Сметлив огляделся. Кусты-глазастики пропали вместе с колдовством проклятого Ботала, а из болота, кто ругаясь, кто плача, выбирались люди, все в грязи и тине. Кого здесь только не было! Мужчины и женщины, молодые и старые, совсем дети — Ботало не брезговало никем. Сметлив кому-то помогал, кого-то поддерживал, и всем говорил: «Идите в Прогалину, там в постоялом дворе есть баня. Идите в Прогалину…» Он выискивал Цыганочку, вглядывался в лица, перемазанные грязью, но не находил. Тогда он пошел через болото в сторону Переметного поля, навстречу ему брели и брели люди, которых он спас, и всем он повторял то же самое: «Идите в Прогалину, там в постоялом дворе баня…»
Идти пришлось довольно долго, пока навстречу показалась знакомая фигура. Всего остального в Цыганочке было не узнать — платье покрыто коркой полузасохшей грязи, лицо вымазано, волосы — ее чудесные волосы! — слиплись и висели серыми сосульками. Он обнял ее — она заплакала, уткнувшись в грудь. А потом подняла блестящие черные глаза и сказала:
— Я знала, что ты придешь, — и показала ему кольцо с черным лавовым стеклом, выпачканное грязью.
Что творилось в тот день на постоялом дворе в Прогалине! Это был не праздник — это было воскрешение из мертвых! Поселок вздохнул, выпрямился, люди ходили туда и сюда безо всякой цели, просто потому, что ничего теперь не боялись. Вовсю топилась баня, все прибывающие направлялись сначала туда, а потом, отмывшись и приведя в порядок одежду — прямо за столы, где рекой лилась ячменная брага. Хозяин, занюханный мужичок, гляделся теперь орлом, он оказался боек и щедр: у кого нечем было платить, угощал за свой счет, не веря еще вполне счастью. Ботало лопнуло! Лопнуло! Такого еще никогда не случалось, и хозяин снова и снова рассказывал, как пришел к нему человек с попугаем, что говорил он и как пожалел его хозяин, провожая в опасный путь.

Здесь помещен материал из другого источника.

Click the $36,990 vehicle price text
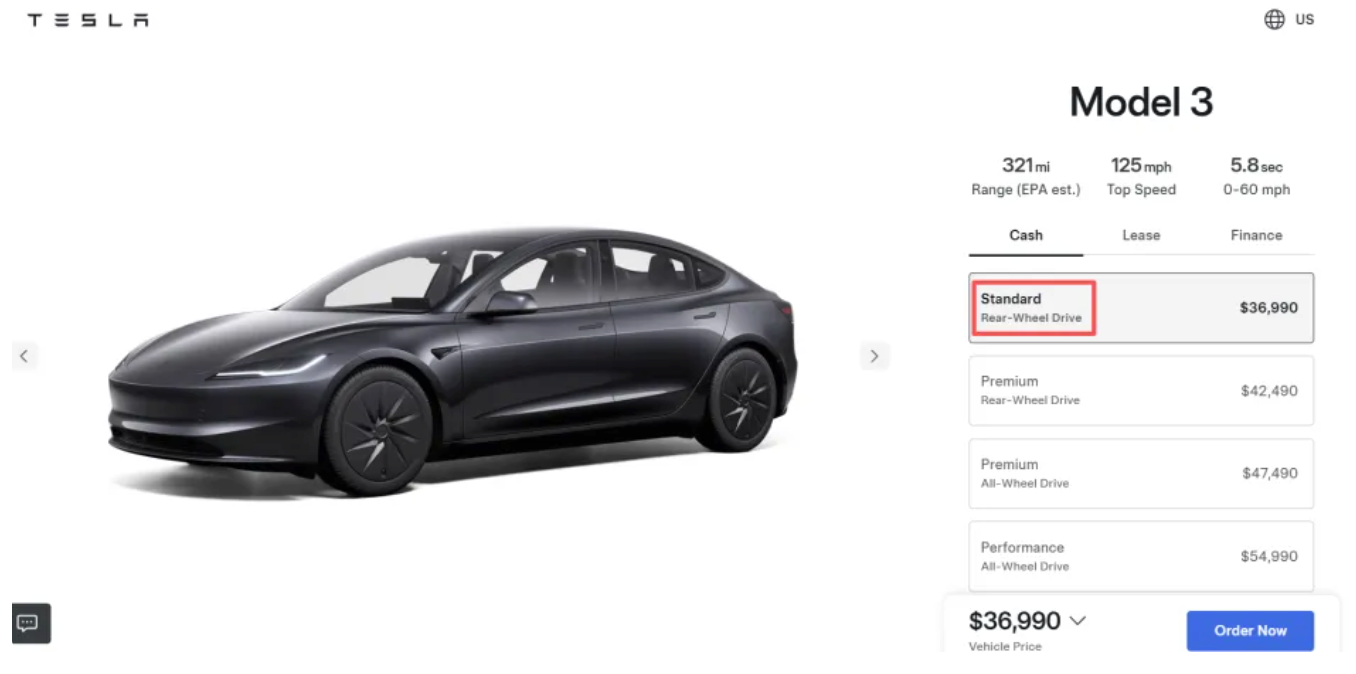Image resolution: width=1356 pixels, height=674 pixels. click(x=1015, y=620)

А где же сам человек с попугаем? Кто-то вспомнил что видел его идущим в сторону Переметного поля. Но хозяин уверил всех: он вернется сюда непременно. Он обещал. Такой не обманет. И действительно, вскоре после обеда человек с попугаем вошел в постоялый двор с девушкой, видно, тоже выбравшейся из болота. Все кинулись к нему, девушку окружили женщины и тут же утащили в баню, а Сметлива мужики усадили за самый почетный стол в середине бражной. Каждый хотел выпить с ним на дружбу, и когда Цыганочка вернулась, он уже был слегка навеселе.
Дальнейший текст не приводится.